From a financial point of view, COVID brought us massive and predictable liquidity (money) injections into the economy by both Congress with their fiscal policy and the Federal Reserve with their monetary policy. Many assets have benefited from the resulting increase in the money supply – namely real estate, stocks, and crypto assets.

 

But now all of this easy money is being taken away to fight inflation. The asset prices that have benefited the most from the injection of money into our economy will likely suffer the most as the liquidity is taken away. We believe four things:

 

  1. The least dirty shirt in the closet is stocks.

 

  1. The type of stocks that will do the best are stocks, exchange traded funds and mutual funds with a focus on “value” companies, not growth companies. Value means stocks of companies with stable profits, safe dividends, a strong balance sheet and most importantly, a value company’s products and services having demonstrated a strong preference by customers. In alphabetical order some value company examples are, but not limited to, AbbVie Inc., Apple, Bank of America, Berkshire Hathaway, Chevron, Coca-Cola, DOW Inc., Home Depot, Honeywell, JPMorgan, Microsoft, and United Healthcare. We are not recommending individual stocks as an investment but instead investors should seek out ETFs and mutual funds that contain these types of companies.

 

  1. During 2022, an investor’s safe money cannot hide in bonds – for now use cash.

 

  1. The asset category that will likely be hurt the most is crypto.

 


 

     

     

     

     

     

     

     

     

     

    In January 2022, we briefly described Exchange Traded Notes (ETNs), and recommended investors stay away from them. We believe ETNs are very inappropriate for the typical investor, and we want to re-emphasize in detail the dangers of ETN’s this month.

     

    Exchange Traded Notes are wolves in sheep clothing. They sound like a close cousin of mild-mannered Exchange Traded Funds (ETFs), but they are not. ETFs primarily invests in a variety of stock indexes.

     

    But ETNs are an unsecured debt instrument issued by a bank that earns no interest, pays no dividends, and has no FDIC, government, or bank guarantee. Instead, the value of the ETN moves up and down on a daily basis as it tracks a specific asset such as a commodity, currency, or an index of volatility. Some ETNs are reverse engineered meaning if the price of the underlying asset goes up, the value of the ETN goes down. Other ETNs are leveraged meaning if the underlying asset goes up or down 1%, the ETN goes up or down 2 or 3%. Speaking with a sarcastic voice, Lorenz Financial says, “Well, that sounds safe enough!”

     

    The annual expense ratio of an ETN is typically 0.75% to 1.0%. That is good news for the issuing bank.
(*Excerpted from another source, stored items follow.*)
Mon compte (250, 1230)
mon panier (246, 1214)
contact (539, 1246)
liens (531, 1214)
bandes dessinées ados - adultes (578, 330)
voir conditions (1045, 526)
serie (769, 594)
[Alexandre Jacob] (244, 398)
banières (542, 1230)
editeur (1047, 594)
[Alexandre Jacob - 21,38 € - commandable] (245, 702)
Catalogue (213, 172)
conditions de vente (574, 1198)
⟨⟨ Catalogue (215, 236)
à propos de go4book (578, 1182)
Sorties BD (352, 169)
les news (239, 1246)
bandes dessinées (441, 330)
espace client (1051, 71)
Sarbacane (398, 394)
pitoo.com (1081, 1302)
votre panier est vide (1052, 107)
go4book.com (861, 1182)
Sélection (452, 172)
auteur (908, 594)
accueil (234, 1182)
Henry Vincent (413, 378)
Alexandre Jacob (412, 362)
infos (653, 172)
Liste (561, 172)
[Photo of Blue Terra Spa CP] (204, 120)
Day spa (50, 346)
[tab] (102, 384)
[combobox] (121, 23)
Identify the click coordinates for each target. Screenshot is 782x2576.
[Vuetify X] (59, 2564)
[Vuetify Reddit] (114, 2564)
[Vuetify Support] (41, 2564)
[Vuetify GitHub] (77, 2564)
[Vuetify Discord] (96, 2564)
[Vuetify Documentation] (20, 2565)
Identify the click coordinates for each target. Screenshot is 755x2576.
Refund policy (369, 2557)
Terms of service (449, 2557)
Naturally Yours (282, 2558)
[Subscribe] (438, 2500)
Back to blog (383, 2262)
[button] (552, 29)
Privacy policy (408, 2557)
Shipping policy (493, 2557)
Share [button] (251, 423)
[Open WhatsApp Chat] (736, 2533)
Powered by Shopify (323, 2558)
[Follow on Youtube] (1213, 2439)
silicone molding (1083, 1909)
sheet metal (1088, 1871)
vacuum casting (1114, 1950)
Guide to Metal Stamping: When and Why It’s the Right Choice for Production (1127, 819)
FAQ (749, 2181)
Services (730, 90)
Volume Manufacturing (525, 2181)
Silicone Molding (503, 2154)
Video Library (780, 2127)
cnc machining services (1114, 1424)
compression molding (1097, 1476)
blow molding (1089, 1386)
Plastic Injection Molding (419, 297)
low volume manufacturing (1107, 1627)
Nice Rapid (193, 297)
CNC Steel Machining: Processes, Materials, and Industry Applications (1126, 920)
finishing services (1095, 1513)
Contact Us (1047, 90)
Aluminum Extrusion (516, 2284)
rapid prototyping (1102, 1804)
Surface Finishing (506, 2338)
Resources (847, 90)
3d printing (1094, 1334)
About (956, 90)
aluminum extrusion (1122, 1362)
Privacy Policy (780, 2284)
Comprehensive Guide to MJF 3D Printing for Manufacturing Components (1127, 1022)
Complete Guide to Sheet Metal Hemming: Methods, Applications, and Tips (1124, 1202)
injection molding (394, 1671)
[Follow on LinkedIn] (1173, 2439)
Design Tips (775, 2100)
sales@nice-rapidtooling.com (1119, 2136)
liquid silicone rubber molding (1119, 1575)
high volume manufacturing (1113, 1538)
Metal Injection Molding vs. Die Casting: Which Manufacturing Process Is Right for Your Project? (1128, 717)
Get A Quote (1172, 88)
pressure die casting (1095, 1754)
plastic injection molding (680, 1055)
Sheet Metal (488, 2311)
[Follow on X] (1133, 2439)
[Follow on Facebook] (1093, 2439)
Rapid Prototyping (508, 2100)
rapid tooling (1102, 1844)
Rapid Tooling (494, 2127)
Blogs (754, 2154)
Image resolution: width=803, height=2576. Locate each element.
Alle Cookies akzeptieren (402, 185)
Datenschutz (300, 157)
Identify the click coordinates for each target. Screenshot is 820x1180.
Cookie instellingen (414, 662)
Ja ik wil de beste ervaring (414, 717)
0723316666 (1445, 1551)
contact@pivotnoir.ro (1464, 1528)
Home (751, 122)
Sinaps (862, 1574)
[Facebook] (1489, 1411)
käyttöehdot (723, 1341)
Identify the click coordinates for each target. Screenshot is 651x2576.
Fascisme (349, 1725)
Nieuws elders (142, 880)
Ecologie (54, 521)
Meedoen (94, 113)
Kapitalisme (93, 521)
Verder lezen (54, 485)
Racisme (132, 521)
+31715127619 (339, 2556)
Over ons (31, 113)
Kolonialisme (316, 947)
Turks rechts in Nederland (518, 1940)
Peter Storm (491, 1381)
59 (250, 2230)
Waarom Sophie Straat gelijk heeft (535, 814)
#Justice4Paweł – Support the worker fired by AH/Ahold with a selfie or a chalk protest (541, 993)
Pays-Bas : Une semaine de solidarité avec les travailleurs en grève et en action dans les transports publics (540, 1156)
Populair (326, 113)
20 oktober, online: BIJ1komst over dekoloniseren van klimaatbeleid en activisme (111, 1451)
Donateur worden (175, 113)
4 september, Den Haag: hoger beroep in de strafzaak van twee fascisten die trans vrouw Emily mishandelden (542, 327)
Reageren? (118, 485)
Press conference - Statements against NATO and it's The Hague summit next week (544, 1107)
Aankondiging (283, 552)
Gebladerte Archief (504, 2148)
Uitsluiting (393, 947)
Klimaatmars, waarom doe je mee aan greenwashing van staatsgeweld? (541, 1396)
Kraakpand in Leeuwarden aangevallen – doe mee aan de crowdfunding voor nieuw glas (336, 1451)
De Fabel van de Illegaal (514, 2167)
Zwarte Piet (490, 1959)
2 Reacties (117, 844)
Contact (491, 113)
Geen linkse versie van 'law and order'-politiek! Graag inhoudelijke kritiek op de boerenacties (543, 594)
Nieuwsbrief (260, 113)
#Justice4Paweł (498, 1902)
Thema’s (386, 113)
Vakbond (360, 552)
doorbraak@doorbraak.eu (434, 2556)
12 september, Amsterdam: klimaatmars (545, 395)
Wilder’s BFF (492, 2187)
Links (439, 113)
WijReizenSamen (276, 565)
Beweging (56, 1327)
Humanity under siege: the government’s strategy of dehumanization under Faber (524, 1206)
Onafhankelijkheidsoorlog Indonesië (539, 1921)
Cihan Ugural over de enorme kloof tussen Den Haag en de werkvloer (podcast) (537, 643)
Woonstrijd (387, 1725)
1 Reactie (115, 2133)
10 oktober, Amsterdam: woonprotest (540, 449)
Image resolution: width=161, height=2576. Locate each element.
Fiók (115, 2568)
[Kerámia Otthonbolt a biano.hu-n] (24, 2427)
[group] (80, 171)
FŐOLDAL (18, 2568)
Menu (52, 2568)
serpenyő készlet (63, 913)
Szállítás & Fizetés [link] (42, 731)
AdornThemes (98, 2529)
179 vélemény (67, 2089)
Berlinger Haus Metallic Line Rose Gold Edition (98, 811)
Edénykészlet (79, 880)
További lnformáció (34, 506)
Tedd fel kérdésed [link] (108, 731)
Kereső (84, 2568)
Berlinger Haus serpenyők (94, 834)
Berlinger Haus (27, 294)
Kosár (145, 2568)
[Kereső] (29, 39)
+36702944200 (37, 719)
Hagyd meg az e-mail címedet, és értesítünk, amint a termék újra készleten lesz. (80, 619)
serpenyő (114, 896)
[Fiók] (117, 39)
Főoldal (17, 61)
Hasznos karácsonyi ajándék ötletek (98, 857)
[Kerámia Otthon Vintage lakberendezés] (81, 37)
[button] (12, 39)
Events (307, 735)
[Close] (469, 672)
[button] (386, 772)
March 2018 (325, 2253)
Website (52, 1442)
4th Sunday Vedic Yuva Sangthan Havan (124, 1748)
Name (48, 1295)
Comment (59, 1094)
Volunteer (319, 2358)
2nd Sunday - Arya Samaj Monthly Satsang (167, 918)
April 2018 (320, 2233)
On the other hand, an inexpensive Exchange Traded Fund is the Total Stock Market Index, symbol VTI. VTI’s annual expense ratio is only 0.03% per year.

     

    One Wall Streeter said, “ETNs are the sharpest knife in the drawer – suitable only for the most sophisticated investor.” We agree. ETNs represent an asset class that is expensive, risky, volatile, and complex. Lorenz Financial believes all investors should stay far away from ETNs.

     


     

    OK, Now What Do I Do? 

      With the market down, this is an excellent time to regroup; so, let’s identify some successful long-term financial guidelines.

       

      1. Spend less than you make. It doesn’t matter if you make $30,000 a year or $300,000 a year, you must spend less than you make.

       

      1. If your employer offers a retirement plan, contribute enough to capture all of the dollar matching from the employer. Its free money! With the stock market down, buying low is a good thing!

       

      1. Build up your individual or family emergency fund. Dave Ramsey says to start off with $1,000 in a savings, checking or money market account that can be accessed immediately.

       

      1. Maintain adequate insurance to avoid a family financial crisis. Required insurance includes: Home or renters, Medical, Auto, Term Life (if you have dependents), Umbrella Liability, Personal ID Theft, Around the age of 55 to 60, purchase Long Term Care Insurance

       

      1. Eliminate all bad debt. All debt is bad debt except a fixed-rate first mortgage on your home.

       

      1. Increase your emergency fund to six to nine months of family expenses.

       

      1. Save for a 20% down payment on a home. With 20% down, the home buyer will avoid being forced to buy Private Mortgage Insurance (PMI). PMI is a substantial monthly addition to the mortgage payment. The home buyer’s monthly mortgage payment of principal, interest, taxes, and insurance should not exceed 25% of the family’s take-home pay.

       

      1. Whenever a family member gets a pay raise, save 50% of the raise by increasing the amount saved and invested each month. The goal is to save and invest 15% of total income for retirement.

       

      1. Even if you manage your own investments, get a financial plan from a Registered Investment Advisor to insure you are saving enough, not spending too much, and on track for a great retirement.

       


       

      Our Bad Boy This Month

          Too Many State & Local Building Codes Enable Homes to be More Flammable than Trees

            Source: The Wall Street Journal, April 15, 2022, page A3

             

               

              This picture is of a home that was destroyed during April as part of the McBride fire in New Mexico. How is it possible that this home, and many like it, can burn to the ground during a forest fire but the ruins are surrounded by green, unburned trees!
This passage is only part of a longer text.